UK Revises Lifetime Gay Blood Donor Ban

 

UK health authorities this week revealed that, as of November 7, the lifetime ban on sexually active gay men donating blood will be retired and replaced with a deferral period limiting the ban to gay men who have had sex with another man in the past year. This applies to England, Wales and Scotland, with Northern Ireland expected to make a decision on their ban in the coming months.

The lifetime ban was introduced in the UK in the 1980s in response to the AIDS crisis.

Recently, however, the ban has been a target for equality and health campaigners who say the ban is discriminatory and is not justifiable given the latest risk calculations and new screening methods.
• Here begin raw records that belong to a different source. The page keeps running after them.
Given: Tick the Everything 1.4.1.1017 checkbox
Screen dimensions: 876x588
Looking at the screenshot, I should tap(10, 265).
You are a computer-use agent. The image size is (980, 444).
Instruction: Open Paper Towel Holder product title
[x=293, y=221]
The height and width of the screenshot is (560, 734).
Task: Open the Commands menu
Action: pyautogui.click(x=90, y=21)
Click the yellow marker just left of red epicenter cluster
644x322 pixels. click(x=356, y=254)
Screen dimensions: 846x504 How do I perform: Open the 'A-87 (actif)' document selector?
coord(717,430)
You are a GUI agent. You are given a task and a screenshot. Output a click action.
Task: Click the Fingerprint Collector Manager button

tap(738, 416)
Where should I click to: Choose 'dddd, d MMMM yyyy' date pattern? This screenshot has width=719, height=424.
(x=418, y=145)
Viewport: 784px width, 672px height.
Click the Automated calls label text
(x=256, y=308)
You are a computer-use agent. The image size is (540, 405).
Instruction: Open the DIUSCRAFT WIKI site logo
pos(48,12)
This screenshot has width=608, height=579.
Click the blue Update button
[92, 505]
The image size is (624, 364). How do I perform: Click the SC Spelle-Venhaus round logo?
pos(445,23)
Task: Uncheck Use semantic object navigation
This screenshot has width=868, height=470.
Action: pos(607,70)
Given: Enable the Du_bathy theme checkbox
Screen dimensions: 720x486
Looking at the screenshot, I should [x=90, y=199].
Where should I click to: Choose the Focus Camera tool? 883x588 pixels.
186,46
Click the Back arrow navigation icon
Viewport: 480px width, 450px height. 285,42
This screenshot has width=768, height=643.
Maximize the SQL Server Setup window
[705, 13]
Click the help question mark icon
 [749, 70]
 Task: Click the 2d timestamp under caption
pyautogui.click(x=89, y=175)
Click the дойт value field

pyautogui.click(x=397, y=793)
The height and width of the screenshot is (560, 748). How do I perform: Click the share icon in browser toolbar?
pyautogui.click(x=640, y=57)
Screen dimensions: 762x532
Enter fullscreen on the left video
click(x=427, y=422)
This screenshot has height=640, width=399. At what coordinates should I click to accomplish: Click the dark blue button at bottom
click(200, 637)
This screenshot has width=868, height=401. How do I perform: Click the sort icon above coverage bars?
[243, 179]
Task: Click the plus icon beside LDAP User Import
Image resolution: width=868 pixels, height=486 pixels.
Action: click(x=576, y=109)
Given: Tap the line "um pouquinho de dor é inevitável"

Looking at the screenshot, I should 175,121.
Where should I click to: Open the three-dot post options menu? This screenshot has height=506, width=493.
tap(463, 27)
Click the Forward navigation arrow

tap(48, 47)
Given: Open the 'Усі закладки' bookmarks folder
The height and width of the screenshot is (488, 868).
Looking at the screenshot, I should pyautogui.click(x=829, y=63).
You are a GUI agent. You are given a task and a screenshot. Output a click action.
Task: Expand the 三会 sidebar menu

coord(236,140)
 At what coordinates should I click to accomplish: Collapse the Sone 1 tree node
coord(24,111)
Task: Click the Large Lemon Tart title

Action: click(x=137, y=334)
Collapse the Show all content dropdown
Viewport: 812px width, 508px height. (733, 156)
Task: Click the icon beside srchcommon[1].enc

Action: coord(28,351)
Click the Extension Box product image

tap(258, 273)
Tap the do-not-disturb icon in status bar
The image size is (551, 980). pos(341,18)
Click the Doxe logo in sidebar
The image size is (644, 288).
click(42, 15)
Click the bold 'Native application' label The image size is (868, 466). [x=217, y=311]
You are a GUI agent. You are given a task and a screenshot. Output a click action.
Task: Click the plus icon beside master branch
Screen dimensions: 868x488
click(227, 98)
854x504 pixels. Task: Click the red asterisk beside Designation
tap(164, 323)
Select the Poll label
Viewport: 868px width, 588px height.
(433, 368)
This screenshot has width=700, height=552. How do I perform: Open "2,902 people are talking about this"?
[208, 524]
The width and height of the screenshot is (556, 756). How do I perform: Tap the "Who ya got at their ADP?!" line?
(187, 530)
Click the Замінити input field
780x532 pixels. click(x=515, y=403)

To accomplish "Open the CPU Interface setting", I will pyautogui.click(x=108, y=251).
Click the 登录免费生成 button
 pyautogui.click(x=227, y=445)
This led the Advisory Committee on the Safety of Blood, Tissue and Organs to review the ban, and the Committee has now concluded that the lifetime ban can be retired.

From the BBC:

Committee member Prof Deirdre Kelly said the safety of the blood supply is “absolutely essential” and that any restrictions “must be based on the latest scientific evidence”.

She said there had been advances in the testing of donated blood which had significantly reduced the chance of errors and had reduced the size of the “window period”.

She said the data showed that “the risk from a 12-month deferral was equivalent to permanent deferral” so “the evidence does not support the maintenance of a permanent ban”.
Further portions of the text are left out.